Le GetBeauty, organisé au Parc Floral de Paris à Vincennes, là où se tiennent régulièrement festivals et salons, était le premier rendez-vous français du genre. En convoquant 70 véritables célébrités du monde parallèle des vidéastes girly, Rimmel, le sponsor officiel, a su toucher particulièrement juste. Alors qu’il s’agissait de la première édition de la rencontre, pas moins de 10 000 billets ont été écoulés.

Il est difficile d’établir le profil type du public des YouTubeuses beauté sans tomber dans le mépris d’un artisanat numérique plus complexe qu’il n’y paraît. Toutefois, à titre personnel, je ne crois pas regarder le phénomène avec mépris. Naturellement ouvert aux évolutions de ma génération, j’ai tenté, à plusieurs âges de ma vie, de comprendre.

Déjà en 2012, alors que la tendance était encore balbutiante, je me souviens avoir regardé, impressionné par son assurance devant une caméra, une certaine EnjoyPhoenix. Encore loin d’être la vendeuse de best-seller et la personnalité du petit écran qu’elle est devenue par la suite, elle donnait alors, souriante et enthousiaste, des conseils pour se faire des amis et passer une bonne rentrée scolaire. Très honnêtement, le propos était d’une banalité incroyable, concernant l’amitié, j’ai plus appris dans L’Ethique à Nicomaque que dans ses vidéos. Et pourtant, déjà, les milliers de vus s’accumulaient.

Ensuite, la tendance s’installa profondément chez les jeunes et inéluctablement les médias commencèrent à en parler. Il y a un an jour pour jour, EnjoyPhoenix se tenait assise à côté de Pierre Gattaz sur le plateau du Supplément de Canal+. Deux destins résolument différents… Le tableau est dressé, un nouveau monde médiatique, particulièrement étranger aux profanes, était gravé dans le marbre du show-business.

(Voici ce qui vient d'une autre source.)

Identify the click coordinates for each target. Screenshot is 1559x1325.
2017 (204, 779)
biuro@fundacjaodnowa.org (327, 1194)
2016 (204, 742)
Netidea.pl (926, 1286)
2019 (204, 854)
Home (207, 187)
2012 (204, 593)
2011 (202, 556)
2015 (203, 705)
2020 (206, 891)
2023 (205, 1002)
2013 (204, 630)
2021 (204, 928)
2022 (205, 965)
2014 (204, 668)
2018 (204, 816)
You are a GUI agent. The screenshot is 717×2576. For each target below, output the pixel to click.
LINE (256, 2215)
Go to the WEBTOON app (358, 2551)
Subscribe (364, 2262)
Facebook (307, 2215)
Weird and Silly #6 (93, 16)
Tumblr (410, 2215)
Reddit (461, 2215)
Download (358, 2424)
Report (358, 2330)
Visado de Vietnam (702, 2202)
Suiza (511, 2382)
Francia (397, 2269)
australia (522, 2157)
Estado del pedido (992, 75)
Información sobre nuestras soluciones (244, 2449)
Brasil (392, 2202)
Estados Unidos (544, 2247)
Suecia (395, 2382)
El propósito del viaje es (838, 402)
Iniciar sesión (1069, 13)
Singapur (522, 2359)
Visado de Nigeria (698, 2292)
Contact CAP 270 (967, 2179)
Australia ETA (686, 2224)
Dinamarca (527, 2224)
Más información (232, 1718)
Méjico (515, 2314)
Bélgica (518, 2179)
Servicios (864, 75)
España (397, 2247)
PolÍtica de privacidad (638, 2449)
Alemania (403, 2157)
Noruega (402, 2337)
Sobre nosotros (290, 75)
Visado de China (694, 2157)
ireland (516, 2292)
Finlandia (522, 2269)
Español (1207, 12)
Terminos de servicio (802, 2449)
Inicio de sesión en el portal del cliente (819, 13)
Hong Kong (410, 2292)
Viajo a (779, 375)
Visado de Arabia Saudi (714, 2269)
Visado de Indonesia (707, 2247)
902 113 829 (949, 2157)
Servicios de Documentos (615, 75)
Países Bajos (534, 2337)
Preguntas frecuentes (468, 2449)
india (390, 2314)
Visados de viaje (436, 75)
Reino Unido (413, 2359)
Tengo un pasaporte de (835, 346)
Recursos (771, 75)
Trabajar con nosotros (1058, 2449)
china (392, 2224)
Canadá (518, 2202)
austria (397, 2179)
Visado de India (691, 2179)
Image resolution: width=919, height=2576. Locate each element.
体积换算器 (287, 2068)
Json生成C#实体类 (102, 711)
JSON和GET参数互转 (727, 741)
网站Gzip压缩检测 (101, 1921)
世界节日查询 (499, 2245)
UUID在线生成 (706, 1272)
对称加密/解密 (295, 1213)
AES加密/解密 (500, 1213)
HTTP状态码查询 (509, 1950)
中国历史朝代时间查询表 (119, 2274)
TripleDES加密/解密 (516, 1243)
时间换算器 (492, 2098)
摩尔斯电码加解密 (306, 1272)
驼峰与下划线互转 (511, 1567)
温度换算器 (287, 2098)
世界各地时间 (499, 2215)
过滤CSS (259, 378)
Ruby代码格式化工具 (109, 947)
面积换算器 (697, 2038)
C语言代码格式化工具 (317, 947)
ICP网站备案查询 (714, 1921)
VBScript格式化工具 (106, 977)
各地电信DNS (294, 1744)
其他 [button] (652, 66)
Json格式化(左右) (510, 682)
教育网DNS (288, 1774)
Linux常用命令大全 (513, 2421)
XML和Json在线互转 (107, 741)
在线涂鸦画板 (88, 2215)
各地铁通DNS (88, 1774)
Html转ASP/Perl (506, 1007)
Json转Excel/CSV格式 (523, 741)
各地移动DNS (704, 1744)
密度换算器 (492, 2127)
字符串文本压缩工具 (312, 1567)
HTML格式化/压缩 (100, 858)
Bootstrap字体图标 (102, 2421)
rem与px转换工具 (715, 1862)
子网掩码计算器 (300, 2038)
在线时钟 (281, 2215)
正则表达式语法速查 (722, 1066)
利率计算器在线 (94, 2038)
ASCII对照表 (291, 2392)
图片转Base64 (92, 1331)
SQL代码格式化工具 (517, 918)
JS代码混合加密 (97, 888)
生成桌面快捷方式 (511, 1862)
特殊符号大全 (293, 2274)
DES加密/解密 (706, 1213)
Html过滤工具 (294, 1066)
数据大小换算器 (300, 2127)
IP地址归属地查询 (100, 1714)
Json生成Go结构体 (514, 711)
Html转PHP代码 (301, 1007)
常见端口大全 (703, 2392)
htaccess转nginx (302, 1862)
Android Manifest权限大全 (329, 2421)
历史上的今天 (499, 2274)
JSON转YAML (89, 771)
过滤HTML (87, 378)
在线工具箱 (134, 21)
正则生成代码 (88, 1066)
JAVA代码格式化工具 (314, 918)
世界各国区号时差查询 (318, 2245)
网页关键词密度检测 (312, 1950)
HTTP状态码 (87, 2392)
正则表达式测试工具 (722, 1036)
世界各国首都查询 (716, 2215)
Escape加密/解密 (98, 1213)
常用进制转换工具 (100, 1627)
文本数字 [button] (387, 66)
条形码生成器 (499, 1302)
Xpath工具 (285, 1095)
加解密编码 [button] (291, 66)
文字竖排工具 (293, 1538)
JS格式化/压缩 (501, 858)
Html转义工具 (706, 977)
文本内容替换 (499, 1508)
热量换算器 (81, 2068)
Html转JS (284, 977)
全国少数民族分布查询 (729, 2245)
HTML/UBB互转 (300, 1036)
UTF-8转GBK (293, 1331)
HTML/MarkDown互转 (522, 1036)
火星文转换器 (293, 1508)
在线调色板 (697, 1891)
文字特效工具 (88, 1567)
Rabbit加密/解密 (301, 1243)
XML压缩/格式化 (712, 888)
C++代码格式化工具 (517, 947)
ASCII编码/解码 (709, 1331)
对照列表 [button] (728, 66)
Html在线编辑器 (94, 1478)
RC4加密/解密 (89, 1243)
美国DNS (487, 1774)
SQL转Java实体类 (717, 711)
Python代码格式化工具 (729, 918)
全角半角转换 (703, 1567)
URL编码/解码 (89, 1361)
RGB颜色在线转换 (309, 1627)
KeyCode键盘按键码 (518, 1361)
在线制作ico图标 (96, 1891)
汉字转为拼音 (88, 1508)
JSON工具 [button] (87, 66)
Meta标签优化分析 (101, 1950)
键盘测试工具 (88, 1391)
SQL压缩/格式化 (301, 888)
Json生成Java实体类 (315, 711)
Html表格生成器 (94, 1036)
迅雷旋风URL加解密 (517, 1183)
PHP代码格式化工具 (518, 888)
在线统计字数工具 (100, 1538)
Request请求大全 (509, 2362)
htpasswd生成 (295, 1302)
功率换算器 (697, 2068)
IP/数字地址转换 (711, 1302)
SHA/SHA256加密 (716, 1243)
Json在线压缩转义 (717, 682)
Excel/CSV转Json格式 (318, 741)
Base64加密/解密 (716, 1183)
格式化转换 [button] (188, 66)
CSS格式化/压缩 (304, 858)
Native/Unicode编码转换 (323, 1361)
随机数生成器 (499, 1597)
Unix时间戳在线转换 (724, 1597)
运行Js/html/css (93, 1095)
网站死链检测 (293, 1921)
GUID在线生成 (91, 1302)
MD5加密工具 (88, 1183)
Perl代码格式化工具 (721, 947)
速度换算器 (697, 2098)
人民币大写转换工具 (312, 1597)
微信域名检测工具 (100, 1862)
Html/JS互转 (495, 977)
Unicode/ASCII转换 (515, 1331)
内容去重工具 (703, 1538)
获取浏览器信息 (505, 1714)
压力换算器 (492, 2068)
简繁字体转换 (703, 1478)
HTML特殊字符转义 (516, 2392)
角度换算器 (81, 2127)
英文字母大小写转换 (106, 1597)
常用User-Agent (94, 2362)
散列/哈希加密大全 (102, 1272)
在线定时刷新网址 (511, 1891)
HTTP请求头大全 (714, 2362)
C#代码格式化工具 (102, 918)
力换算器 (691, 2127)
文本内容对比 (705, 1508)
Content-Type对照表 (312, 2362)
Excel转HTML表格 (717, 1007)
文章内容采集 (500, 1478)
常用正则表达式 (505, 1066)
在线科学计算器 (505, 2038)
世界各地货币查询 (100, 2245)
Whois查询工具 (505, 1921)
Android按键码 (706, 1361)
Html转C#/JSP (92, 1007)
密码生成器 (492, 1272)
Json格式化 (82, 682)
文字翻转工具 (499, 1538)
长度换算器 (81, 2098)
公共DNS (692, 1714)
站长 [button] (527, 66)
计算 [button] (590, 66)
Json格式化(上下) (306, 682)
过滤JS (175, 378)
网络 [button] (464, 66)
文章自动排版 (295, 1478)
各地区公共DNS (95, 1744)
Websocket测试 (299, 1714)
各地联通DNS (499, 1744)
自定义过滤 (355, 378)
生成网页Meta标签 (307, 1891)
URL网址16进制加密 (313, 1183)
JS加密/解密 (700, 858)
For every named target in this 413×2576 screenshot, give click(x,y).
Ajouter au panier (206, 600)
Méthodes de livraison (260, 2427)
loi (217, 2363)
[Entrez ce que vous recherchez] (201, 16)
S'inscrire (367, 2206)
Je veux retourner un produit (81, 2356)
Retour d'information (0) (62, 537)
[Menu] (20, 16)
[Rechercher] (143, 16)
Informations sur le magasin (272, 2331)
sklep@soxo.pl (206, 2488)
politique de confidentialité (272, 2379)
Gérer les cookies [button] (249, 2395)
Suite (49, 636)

EnjoyPhoenix (Marie Lopez) et Pierre Gattaz
EnjoyPhoenix (Marie Lopez) et Pierre Gattaz

Hystérie, adolescence et idolâtrie

Dix milles participants, c’est impressionnant. C’est un constat simpliste, mais c’est ce qui nous frappe dès que l’on franchit les portes d’un salon haut en couleur. Des foules surexcitées d’adolescentes principalement, qui hurlent, chantent, dansent et arborent un sourire béat. Comme la communication du salon le présentait, le jeune et nombreux public était venu voir leurs « youtubeuses préférées sortir de leur écran  », à la manière d’une séance de dédicace d’un Boys Band dans les années 1990. « Rien que les toucher, prendre un selfie, c’est déjà tellement… », nous explique une fillette d’une dizaine d’années.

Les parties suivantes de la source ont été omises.